Education startup (UX / parent app)¶

Field	Value
Status	Active
Type	Work

Description¶

UX and product build for a parent-facing education startup app focused on asynchronous feedback: parents get coaching-style commentary on an activity with their child (often video-based).

Boxy — on-device video/audio POC (exploratory)¶

Goal: Test whether lightweight, rules-based coaching — combining caregiver speech with basic infant vocalization cues — is enough to unlock parent participation before heavier investment. Not positioned as the final technical approach.

Privacy / scope: Native iOS POC: parents import clips (e.g. from Photos), all analysis on device (intentional for feasibility); tradeoff is TestFlight-style access for testers and minutes-long analysis per video (async UX under exploration).

Iteration 1 — Vision + speech¶

SwiftUI app: local library, Apple Vision (framing/proximity from sampled frames) + on-device speech (pacing, pauses, rough turn-taking, transcript sentiment proxy), Settings to wipe data, DEBUG re-analyze; AVAudioSession + unmuted AVPlayer for audible playback.
Result: Pipeline worked technically, but models missed infant / parentese-like audio — mostly adult speech only.

Iteration 2 — Speech-only + custom coo detector (current POC)¶

Vision off; speech-only interaction analysis with heuristic coach copy from transcript + audio cues; privacy/UI copy updated.
Caregiver speech: WhisperKit on-device (medium / large class models); speedups from smaller “distilled” Whisper options + a perf bug fix.
Infant cues: Custom baby-coo classifier — trained offline, shipped as Core ML (BabyCooClassifier.mlpackage), same mel frontend as training, log_mel per export JSON, class_logits → [not_coo, coo] (softmax for score), sliding chunks over clip audio alongside Whisper.
Output: Rules-based coaching blends what the parent said with “possible coo here” moments; timeline of coo-like regions; notes tie to parent lines before/after, quiet / turn-taking space, and slightly more specific copy when data allows.

Training / tooling (offline)¶

FastAPI labeling + training pipeline: Distil-Whisper LoRA, baby-coo CNN, optional Core ML export for the coo model; end-to-end runs on a small set of home / usability videos after stack work (venv, ffmpeg PATH + subprocess, Starlette/Jinja TemplateResponse, transformers/PEFT API drift — e.g. SEQ_2_SEQ_LM removal so Whisper + LoRA runs).

Caveats (explicit)¶

Latency: Analysis still several minutes per video on device; may improve with processing or async product framing.
Reach: Native iOS POC → TestFlight for external testing.
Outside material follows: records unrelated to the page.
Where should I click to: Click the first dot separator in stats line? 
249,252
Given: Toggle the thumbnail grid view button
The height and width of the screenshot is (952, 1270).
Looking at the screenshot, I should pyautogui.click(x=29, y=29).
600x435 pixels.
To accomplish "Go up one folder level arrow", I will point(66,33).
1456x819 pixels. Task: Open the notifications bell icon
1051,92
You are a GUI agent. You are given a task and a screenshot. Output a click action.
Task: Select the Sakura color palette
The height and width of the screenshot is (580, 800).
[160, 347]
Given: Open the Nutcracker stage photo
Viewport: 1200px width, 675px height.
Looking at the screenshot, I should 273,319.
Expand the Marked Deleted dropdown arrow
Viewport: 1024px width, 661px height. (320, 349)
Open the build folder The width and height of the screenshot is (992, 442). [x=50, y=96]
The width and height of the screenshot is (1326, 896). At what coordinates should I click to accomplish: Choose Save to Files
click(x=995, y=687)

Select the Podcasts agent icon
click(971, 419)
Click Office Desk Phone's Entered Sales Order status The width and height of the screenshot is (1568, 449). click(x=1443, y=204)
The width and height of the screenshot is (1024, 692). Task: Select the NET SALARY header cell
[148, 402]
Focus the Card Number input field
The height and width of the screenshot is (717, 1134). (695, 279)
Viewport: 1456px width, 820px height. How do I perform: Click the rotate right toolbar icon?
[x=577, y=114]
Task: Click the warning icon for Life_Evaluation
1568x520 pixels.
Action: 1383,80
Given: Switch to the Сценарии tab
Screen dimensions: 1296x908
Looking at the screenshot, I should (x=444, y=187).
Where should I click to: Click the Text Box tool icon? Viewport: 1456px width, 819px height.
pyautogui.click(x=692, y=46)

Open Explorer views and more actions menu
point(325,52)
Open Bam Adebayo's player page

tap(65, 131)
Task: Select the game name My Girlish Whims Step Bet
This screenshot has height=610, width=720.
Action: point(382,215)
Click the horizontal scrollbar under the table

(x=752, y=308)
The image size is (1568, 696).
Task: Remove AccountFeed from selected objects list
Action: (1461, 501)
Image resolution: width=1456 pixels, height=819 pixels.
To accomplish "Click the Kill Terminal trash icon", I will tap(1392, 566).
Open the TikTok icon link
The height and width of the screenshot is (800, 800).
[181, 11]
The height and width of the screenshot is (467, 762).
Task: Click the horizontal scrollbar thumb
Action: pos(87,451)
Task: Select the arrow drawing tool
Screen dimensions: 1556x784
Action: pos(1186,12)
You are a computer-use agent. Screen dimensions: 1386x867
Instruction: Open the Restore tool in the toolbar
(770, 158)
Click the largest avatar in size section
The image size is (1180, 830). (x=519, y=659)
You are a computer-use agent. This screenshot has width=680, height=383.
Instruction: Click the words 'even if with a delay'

Full verbatim notes: raw/education-startup-boxy-poc.md.

Gemini (cloud) — primary product prototype¶

After the on-device path proved too weak for full coaching quality (and Gemini could cover the coaching job the small local stack was chasing), the main prototype moved cloud-side:

Video analysis: Gemini on an uploaded clip — high-quality coaching feedback in about 16 seconds for a 2:30 video, minimal tuning.
Toy photos + style prompt: Activity ideas + stylized paper-cut illustration; quality described as very strong.

Current prototype (split hosting)¶

Track	Hosting / infra	AI
Video	GitLab Pages (web) + Google Cloud (video upload)	Gemini API — video analysis / coaching feedback
Photo / activities	Vercel	Gemini API — activity generation + image generation

(Public URLs for Pages/Vercel not captured in wiki yet — add to raw/ when stable.)

Product themes¶

Async parent feedback (not necessarily live sessions).
Multimodal: video of parent–child activity; optional toy-photo → activities + illustration.
Historical thread: Boxy explored distillation-flavored smaller Whisper + custom detector for on-device coaching cues; Gemini is the current bet for quality on video.

Tech stack (summary)¶

Explored: iOS (SwiftUI, WhisperKit, Core ML coo model, Apple Vision in v1), FastAPI training service, Distil-Whisper + LoRA, CNN coo classifier.
Now: Web prototype; Gemini API; Google Cloud (uploads); GitLab Pages; Vercel.

Raw sources¶

raw/projects.md (early stub)
raw/education-startup-gemini-prototype.md (Gemini + prototype detail)
raw/education-startup-boxy-poc.md (Boxy POC narrative + technical summary, 2026-04-11 ingest)

What-Im-Working-On
ai-model-distillation — personal study (Moonshot / papers) that informed the distillation-minded on-device attempt; Boxy is the work application of that intuition before the Gemini pivot.
tools-and-repos (add deploy URLs when known)

Known issues / notes¶

Boxy: POC only; slow on-device analysis; TestFlight for broader tests.
Product: Consolidation story (one surface vs two deploys) TBD.